In his seventh and final State of the Union address, President Reagan reiterated Monday night his desires for Congress to approve constitutional amendments allowing organized prayer in public schools and prohibiting abortion.
Reagan said the anti-abortion legislation should make an exception "where the unborn child is threatens the life of the mother. Our Judeo-Christian tradition recognizes the right of taking a life in self-defense."
On prayer in public schools, Reagan argued that Congress and the Supreme Court open each day’s proceedings with a prayer, "yet we are denied the right to set aside in our schools a moment each day for those who wish to pray."
The speech did not touch on U.S. policy in the Middle East.
One of the most animated moments during the speech was when he displayed the 14-pound, $600 billion catch-all appropriations bill approved by Congress in December. Congress lumped all government appropriations into the bill in order to save time as it approached its Christmas 1987 adjournment.
MONEY FOR FRENCH YESHIVAS
Included in that bill was $8 million for Ozar Hatorah, a New York-based Orthodox Jewish organization, to build yeshivas in Paris and its suburbs for North African Jewish emigres to France.
The allocation has been controversial, and its sponsor, Sen. Daniel Inouye (D-Hawaii), has come under harsh criticism.
John Powell, national legal director of the American Civil Liberties Union (ACLU), said Tuesday that his group intends to file suit the week of Feb.

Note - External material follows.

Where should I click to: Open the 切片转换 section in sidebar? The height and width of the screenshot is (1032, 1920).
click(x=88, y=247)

I challenging the constitutionality of that legislation.
Powell contended that it violates the constitutional separation of church and state, noting the allocation would be clearly illegal if done in the United States.
Major Jewish organizations had differing reactions. Samuel Rabinove, the American Jewish Committee’s legal director, said Tuesday that AJCommittee has not taken a position on the issue, but that he "was prepared to recommend that we support what the ACLU is planning to do."

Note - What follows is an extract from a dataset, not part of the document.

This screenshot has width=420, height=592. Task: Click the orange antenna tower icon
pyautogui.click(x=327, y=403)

In contrast, Steven Freeman, assistant director of legal affairs for the Anti-Defamation League of B’nai B’rith, said his group has no plans to consider the controversy.

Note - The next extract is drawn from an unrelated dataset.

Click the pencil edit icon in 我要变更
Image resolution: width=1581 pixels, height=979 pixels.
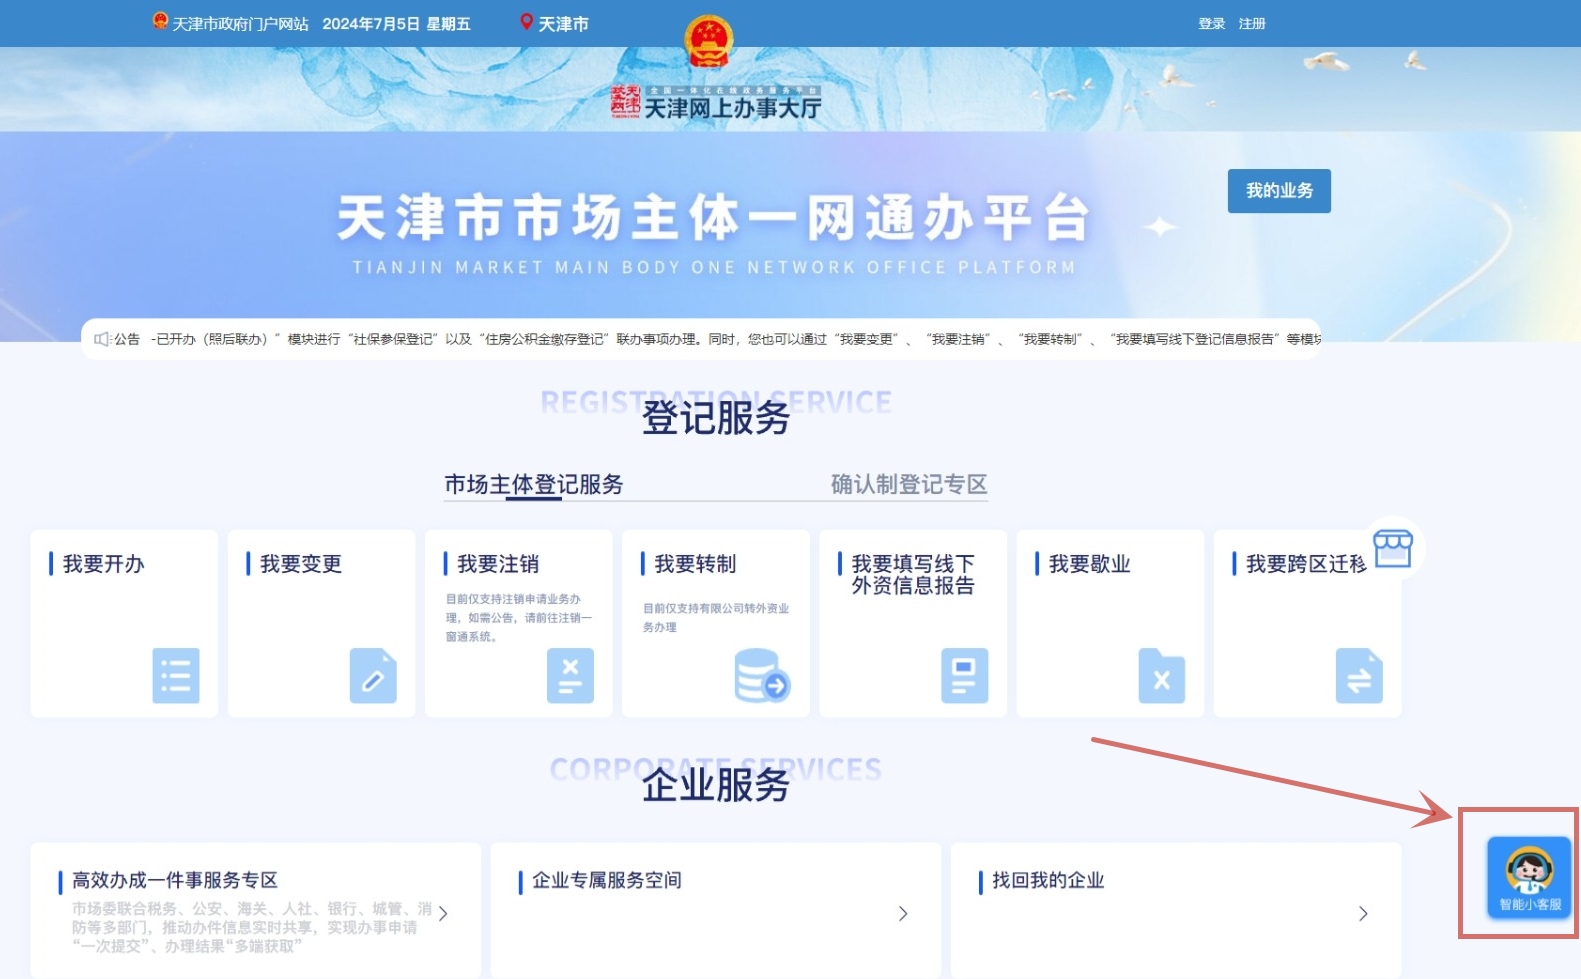(372, 675)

Mare Stern, co-director of legal affairs for the American Jewish Congress, said his organization had no public position on the matter, but declined to say whether it is considering getting involved.
Rabinove emphasized that for 15 years the U.S. government has provided money to religious schools abroad through a previously little known program of the Agency for International Development — American Schools and Hospitals Abroad.
The New York Times reported Jan. 24 that Israeli schools receiving U.S. aid since 1983 include Ohr Samayach, a girls’ affiliate of a Jerusalem yeshiva, which received $2 million; the Beth Rivka Comprehensive Schools, a Hasidic girls’ schools that received $750,000; American College of Belz, a Hasidic college in Jerusalem that received $500,000; and Shaalvim Teacher’s College, which trains teachers for Hebrew and day schools and yeshivas, which received $400,000.